Gordon Leggat

Personal information
- Full name: John Gordon Leggat
- Born: 27 May 1926 Wellington, New Zealand
- Died: 9 March 1973 (aged 46) Christchurch, New Zealand
- Batting: Right-handed
- Bowling: Right-arm leg-spin
- Role: Opening batsman
- Relations: Ian Leggat (cousin)

International information
- National side: New Zealand (1952–1956);
- Test debut (cap 56): 15 February 1952 v West Indies
- Last Test: 3 February 1956 v West Indies

Career statistics
| Competition | Test | First-class |
| Matches | 9 | 57 |
| Runs scored | 351 | 3,634 |
| Batting average | 21.93 | 37.46 |
| 100s/50s | 0/2 | 7/23 |
| Top score | 61 | 166 |
| Balls bowled | – | 29 |
| Wickets | – | 1 |
| Bowling average | – | 69.00 |
| 5 wickets in innings | – | 0 |
| 10 wickets in match | – | 0 |
| Best bowling | – | 1/1 |
| Catches/stumpings | 0/– | 30/– |
- Source: Cricinfo, 1 April 2017

= Gordon Leggat =

New Zealand cricketer and lawyer (1926–1973)

John Gordon Leggat (27 May 1926 – 9 March 1973) was a New Zealand cricketer who played nine Test matches for New Zealand in the 1950s as an opening batsman. He was later a leading cricket administrator. His cousin Ian Leggat also played Test cricket for New Zealand.

==Early life and the law==
Gordon Leggat was born in Wellington. He attended Christchurch Boys' High School, where in his final year he scored two double centuries against other schools. He went on to Canterbury College and became a lawyer.

Leggat was a senior partner in the Christchurch law firm of Weston, Ward and Lascelles. He was renowned for his work as a barrister, and defended in several murder cases as well as appearing in court in commercial and libel cases.

==Cricket career==
Leggat played for Canterbury from 1944–45 to 1955–56. At the time of his appointment as captain of Canterbury in 1953 he was the only Canterbury player in the history of the Plunket Shield to have a batting average over 50.

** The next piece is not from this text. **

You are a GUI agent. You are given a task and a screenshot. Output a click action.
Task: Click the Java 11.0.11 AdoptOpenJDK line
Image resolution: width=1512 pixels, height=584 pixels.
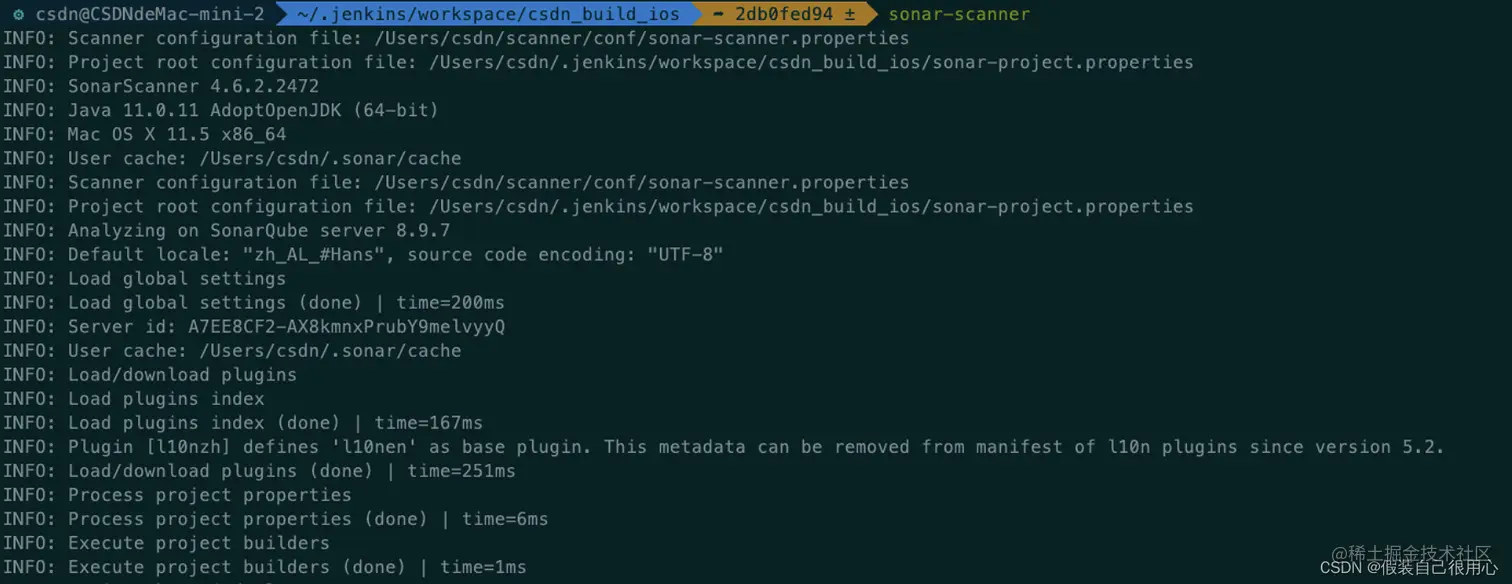(221, 111)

Leggat failed to score in his first Test innings, against the touring West Indies team in 1951–52, but the next season he resisted the South African bowlers for several hours to score 22 and 47 (the top score, made in 190 minutes) in the First Test in Wellington.

He was not selected for the tour to South Africa in 1953–54, one of several players at the time who "paid the ultimate price for being overweight". The Christchurch daily The Press commented at the time that "there is no gainsaying the fact that his fielding is often well below standard". But brought in to reinforce the New Zealand batting when they played three matches in Australia on their way home from South Africa, he made 45, 67, 61, 121 not out (to take New Zealand to victory against South Australia when they needed 226 runs in two and a half hours), 11 and 34 against the state teams.

Leggat also toured Pakistan and India with the New Zealanders in 1955–56. He was third in both aggregates and averages on the tour, scoring 652 runs at 34.31. He played four Tests on the tour, making 37 and 50 not out in New Delhi, and 31 and 61 (his highest Test score) in Madras. He played his last Test against the touring West Indies in Dunedin later that season, making 3 and 17, and putting on 61 for the first wicket with Bert Sutcliffe in the second innings. It was also his last first-class match.

Dick Brittenden said Leggat "brought to the task of opening an innings extraordinary powers of concentration, tremendous endurance, and a highly-developed cricket sense", pointing out that Leggat had batted fourteen and a half hours in scoring 290 runs (110, 14 and 166) for Canterbury in the first three innings of the 1952–53 season. "His imperturbability under fire – either from bowlers or spectators – has become almost legendary," said The Press in 1953.

==Administration==
Leggat was a national selector from 1959 to 1965, and chairman of the Board of Control of the New Zealand Cricket Council from 1966 until he died suddenly in 1973. He managed the tour to South Africa in 1961–62, on which New Zealand won its first Test victories outside New Zealand.

Leggat was also chairman of the New Zealand Hockey Association for nine years.

==Death==
Leggat died suddenly in Christchurch in March 1973, aged 46. He left a widow and two children.